- [REQUIREMENT] Would you filter these records and copy every line that has the word "computer"?

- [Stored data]
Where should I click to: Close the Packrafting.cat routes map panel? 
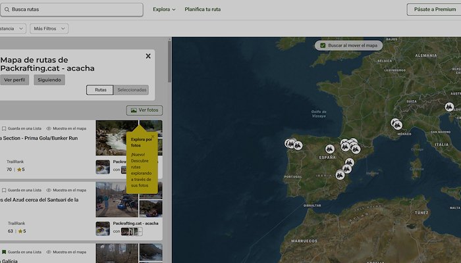pyautogui.click(x=148, y=57)
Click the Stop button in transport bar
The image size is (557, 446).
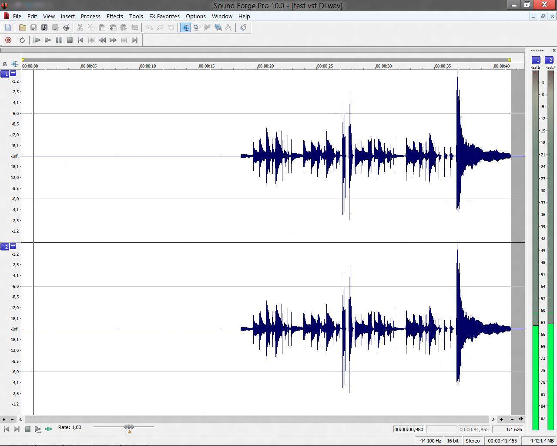70,40
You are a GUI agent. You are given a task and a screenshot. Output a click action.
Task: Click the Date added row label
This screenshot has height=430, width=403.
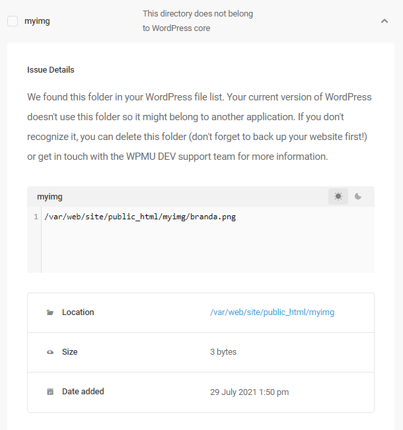[83, 392]
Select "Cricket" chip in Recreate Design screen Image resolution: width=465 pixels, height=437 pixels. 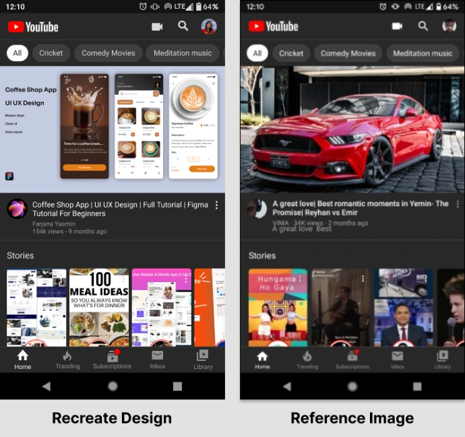click(x=51, y=53)
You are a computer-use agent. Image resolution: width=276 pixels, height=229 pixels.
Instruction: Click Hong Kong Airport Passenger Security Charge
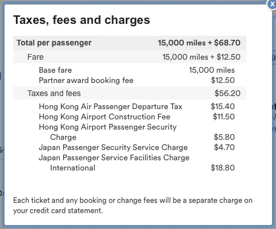tap(108, 132)
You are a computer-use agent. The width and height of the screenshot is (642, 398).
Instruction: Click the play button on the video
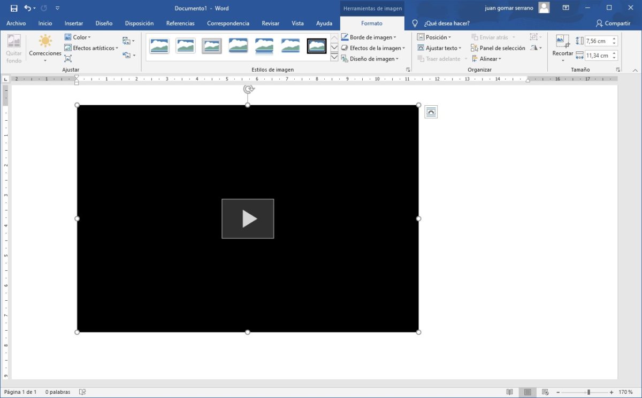pyautogui.click(x=248, y=218)
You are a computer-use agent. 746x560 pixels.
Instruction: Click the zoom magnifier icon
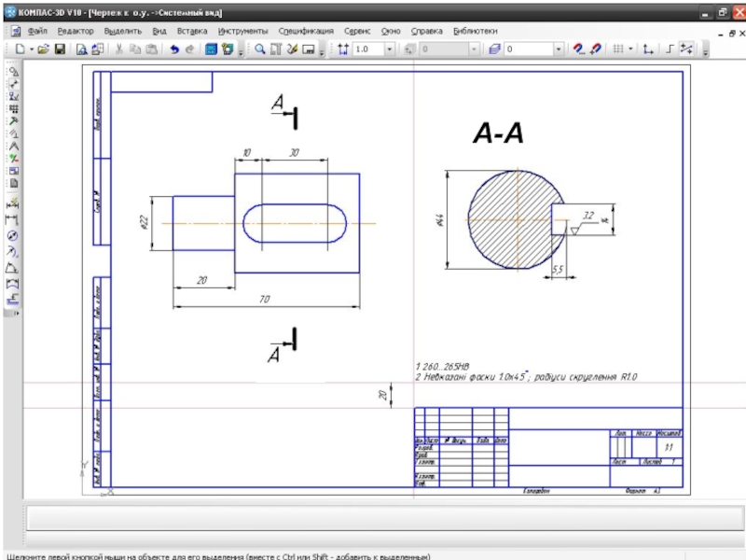pos(260,49)
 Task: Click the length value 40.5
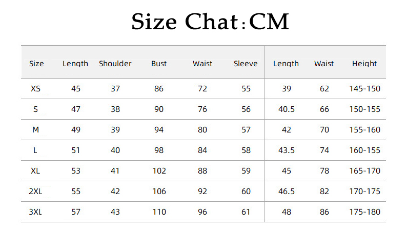point(286,109)
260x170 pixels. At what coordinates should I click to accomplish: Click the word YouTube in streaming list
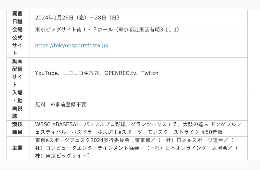tap(46, 73)
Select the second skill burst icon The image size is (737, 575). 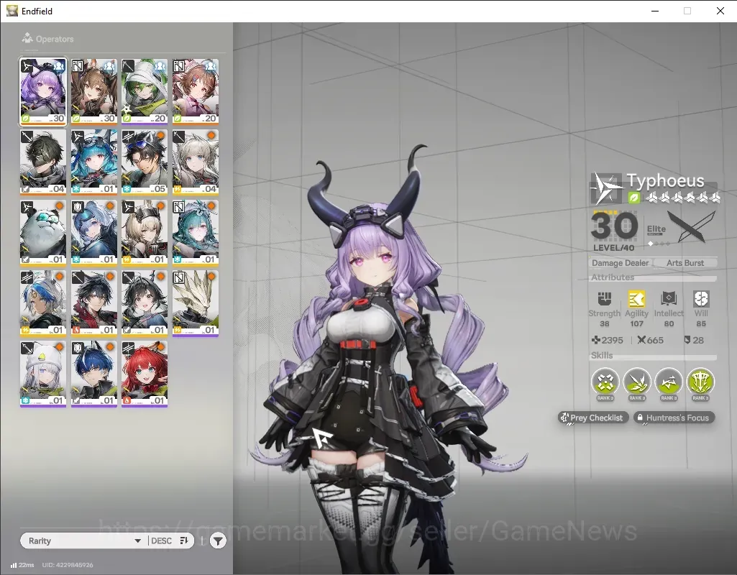click(637, 382)
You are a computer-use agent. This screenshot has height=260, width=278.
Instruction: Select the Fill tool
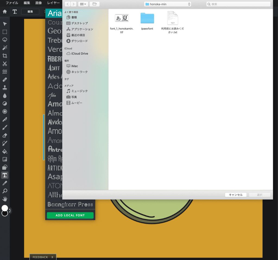(4, 151)
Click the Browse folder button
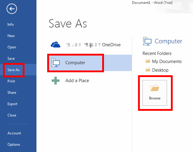Screen dimensions: 193x152 click(155, 93)
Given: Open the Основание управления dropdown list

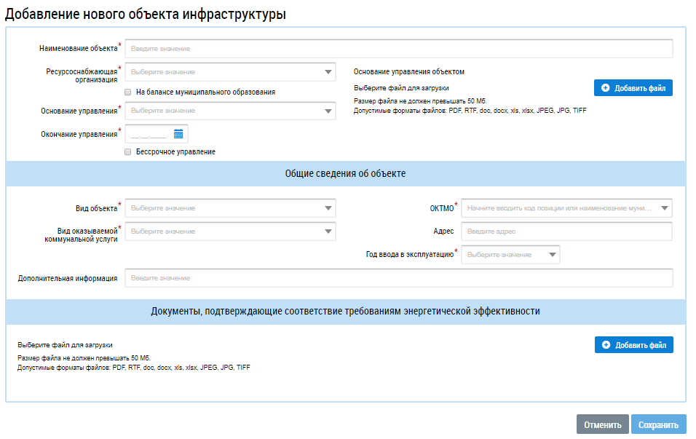Looking at the screenshot, I should pos(230,111).
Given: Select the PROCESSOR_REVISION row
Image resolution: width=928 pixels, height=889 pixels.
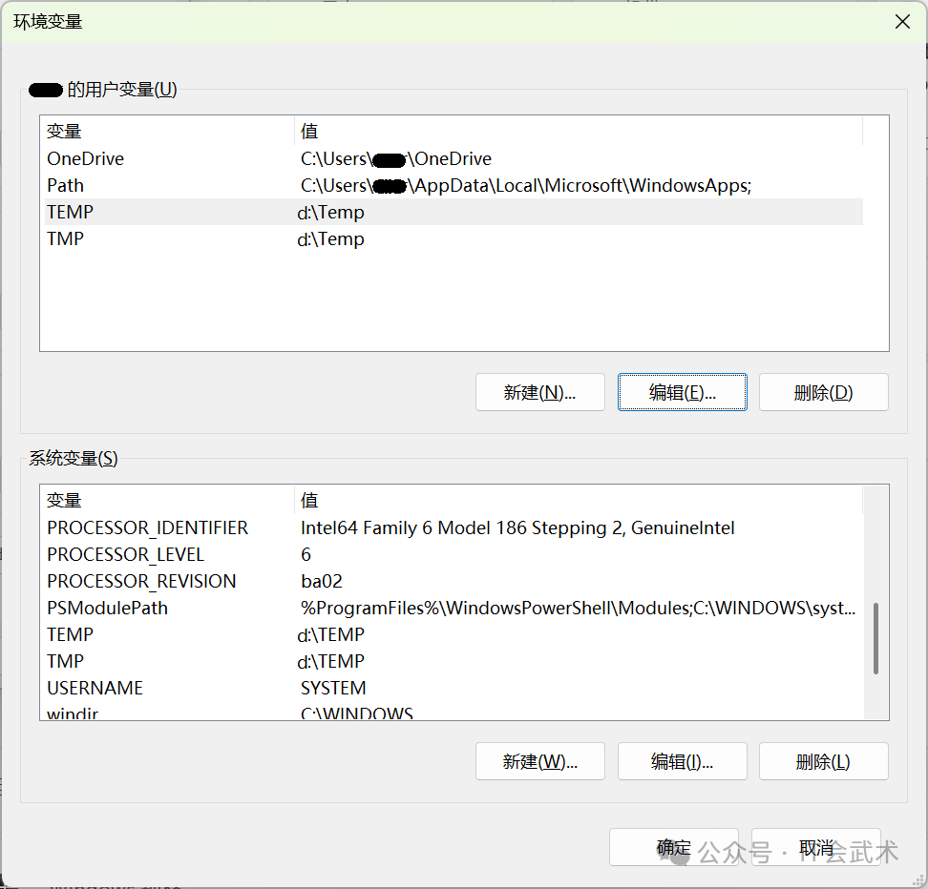Looking at the screenshot, I should click(x=141, y=582).
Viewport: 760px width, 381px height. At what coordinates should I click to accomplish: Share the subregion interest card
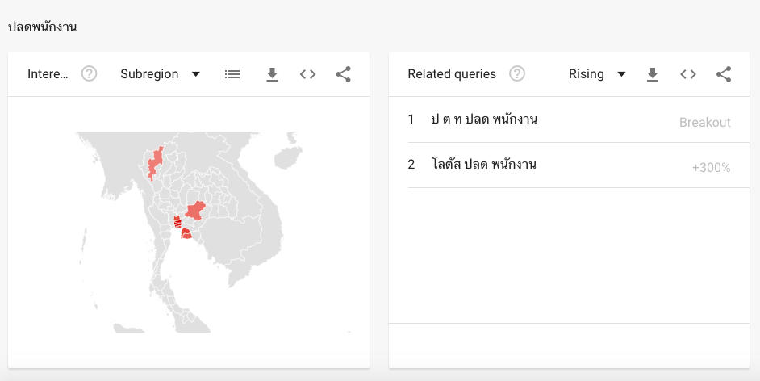[344, 74]
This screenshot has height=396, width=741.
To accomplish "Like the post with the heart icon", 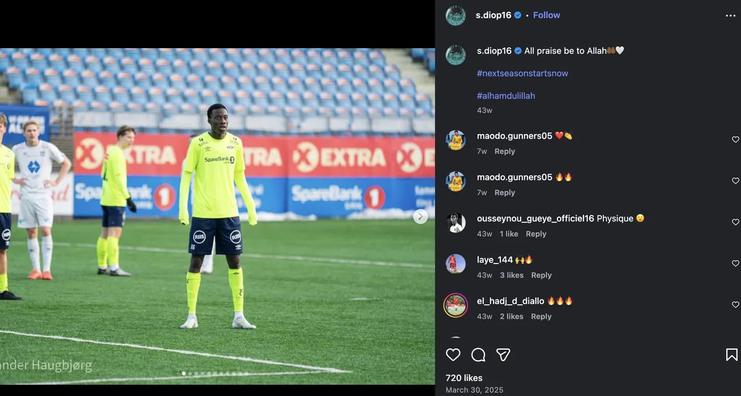I will pyautogui.click(x=453, y=355).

- [TASK ANSWER]
You are a computer-use agent. Image resolution: width=276 pixels, height=229 pixels.
You are a computer-use agent. The width and height of the screenshot is (642, 398).
You are a computer-use agent. 746x560 pixels.
You are a computer-use agent. This screenshot has height=260, width=278.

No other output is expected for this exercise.